Testing: the regulatory imperative
This week we have a guest post from Tim Nash of Finextra who talks about the importance of testing from a regulatory perspective….
Beyond the risks to reputation and share price associated with outages in bank systems, there is a wide-scale and significant Regulatory imperative around banks’ ability to undertake testing in a comprehensive, insightful and auditable manner. As well as Capital Adequacy Stress Tests, Regulators require their banks to test and report – and be subject to spot-checks – on a range of issues: operational resilience, business continuity and cyber-crime security checks to name but three.
However, much bank testing is based on expensive and inefficient manual processes that are often able to review individual elements rather than complete end-to-end processes. Bank executives will only benefit from fewer sleep-free nights when their organisation’s approach to operational resilience switches from simple testing to one of strategic assurance – a key imperative, particularly when the Regulators are involved.
In 1996 the Basel Capital Accord was amended to require banks to conduct Stress Tests to determine their ability to respond to market events. As a regulatory requirement, certain financial institutions were required to ensure that they had adequate capital levels to cover potential losses incurred during extreme, but plausible, events. Since that time, the press has given regular coverage to the performance of individual banks in their Stress Tests together will a commentary around any remedial action required.
But, beyond the areas of Capital Adequacy and intra-day liquidity, there are a number of other important regulatory-related tests that banks are required to both perform regularly and report their performance in.
In the UK, the Bank of England is responsible for the overall business continuity and operational resilience of the banking system. Its approach to what it terms Operational Resilience – the ability of firms and the financial system as a whole to adsorb and adapt to shocks, rather than contribute to them – is based on the supervision of individual firms and financial market infrastructures. Its operational resilience strategy includes an element called ‘Building Resilience’. This includes the Bank’s expectations regarding the operational resilience required of firms and the development of a supervisory framework and tools – critically ‘assurance testing’ – for assessing the performance of individual institutions. To this end, one of the Bank’s ‘Dear Chairman’ letters was issued with the intention of initiating a review of the technology and cyber resilience of the UK’s major Retail deposit takers.
Such testing is also required to comply with the Financial Conduct Authority (FCA) Handbook which sets out the need for banks to develop “a description of the applicant’s business continuity arrangements, including a clear identification of the critical operations, effective contingency plans, and a procedure for regular testing and reviewing of the adequacy and efficiency of such plans”. Banks, therefore, are required to both have documented business continuity plans and to test and review them regularly.
A recent interview conducted by Finextra with a number of senior bankers demonstrated that cyber crime and fraud is widely expected to present the biggest risk to the industry both now and into the future. To protect banks against this threat the Bank of England has developed its CBEST framework for testing firms’ cyber resilience. The aim of the initiative is to both test an individual institutions defences, and also its ability to detect and respond to a range of external attackers.

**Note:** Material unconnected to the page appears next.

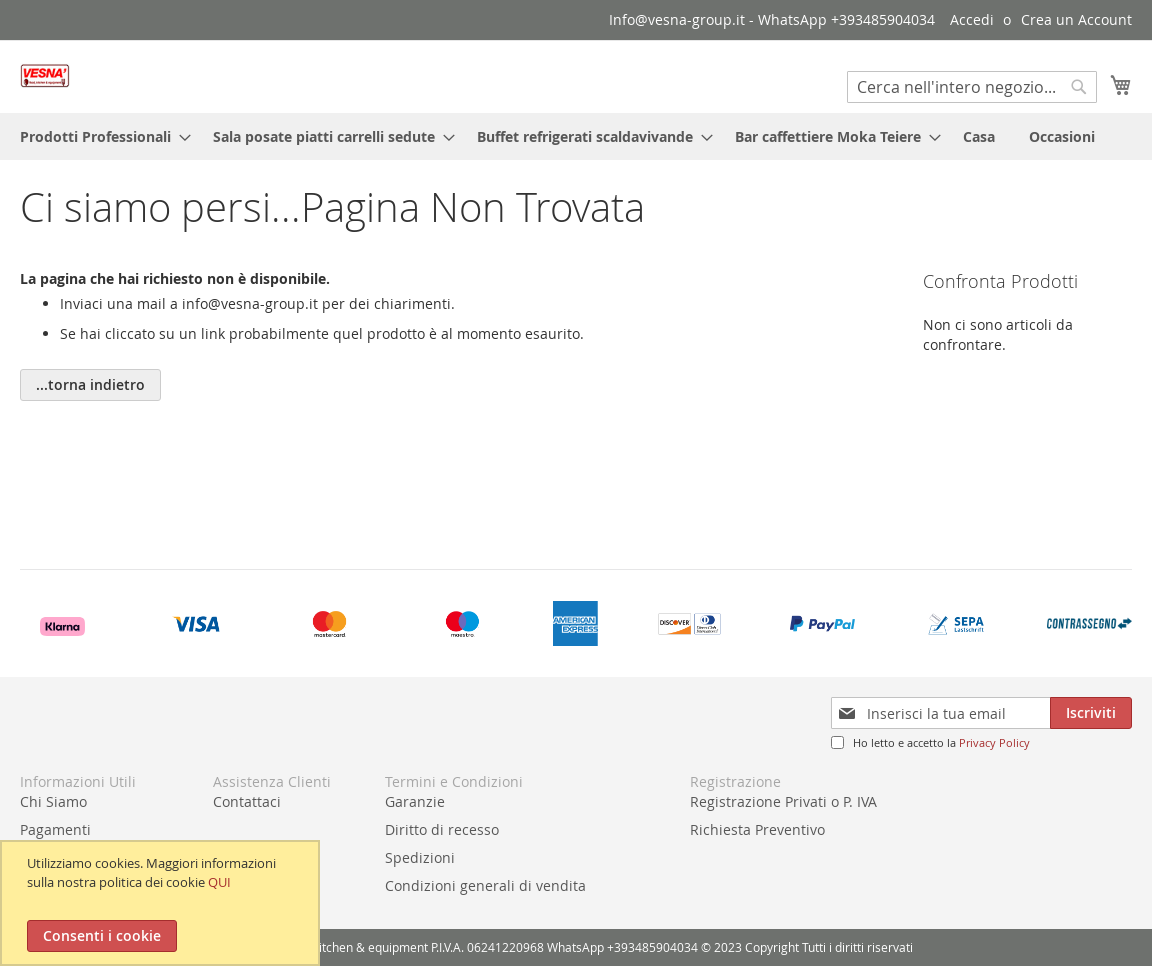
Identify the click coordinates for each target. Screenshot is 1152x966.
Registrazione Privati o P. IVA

In addition to being subject to cyber resilience spot checks by the Bank, CBEST also encourages UK institutions to conduct regular security checks themselves. The CBEST programme also involves work on cyber crime involving players from across the whole banking industry. When discussing CBEST the Chairman of the Bank of England said, “What I have mentioned so far – information-gathering, testing and information sharing – are essential ingredients to improving the sector’s resilience to potential cyber threats”.
Further, in 2017 it was announced that the EU was also considering the implementation of a similar programme to test bank defences against cyber attacks.
PSD2 and Opening Banking
These regulations are aimed at increasing competition, innovation and consumer protection within the banking industry and require the larger banks to open-up their customer franchises to specialist external providers – Account Information Service Providers (AISPs) and Payment Initiation Service Providers (PISPs). With the opening-up of bank’s core systems to such third-party providers (TPPs) via Application Programmes Interfaces (APIs), Regulatory compliance has focused the minds of banks on the importance of both security/firewalls and testing as never before.
The operation of APIs will be governed by Regulatory Technical Standards (RTS) which will specify the requirements for common and secure standards of communication between banks and TPPs. Strong customer authentication (SCA) will be put at the centre everything, and all TPPs will need to prove the implementation, testing and auditing of such security measures. This will place additional strain on bank’s testing resources and capabilities as they may well be required to undertake robust testing – particularly around security – will multiple TPPs at the same time and with the TPPs under the eye of their Regulator.
Hence, the amount of change faced by banks to achieve regulatory compliance – the regulatory imperative – determines that they must raise the importance of testing and operational control in their business priorities.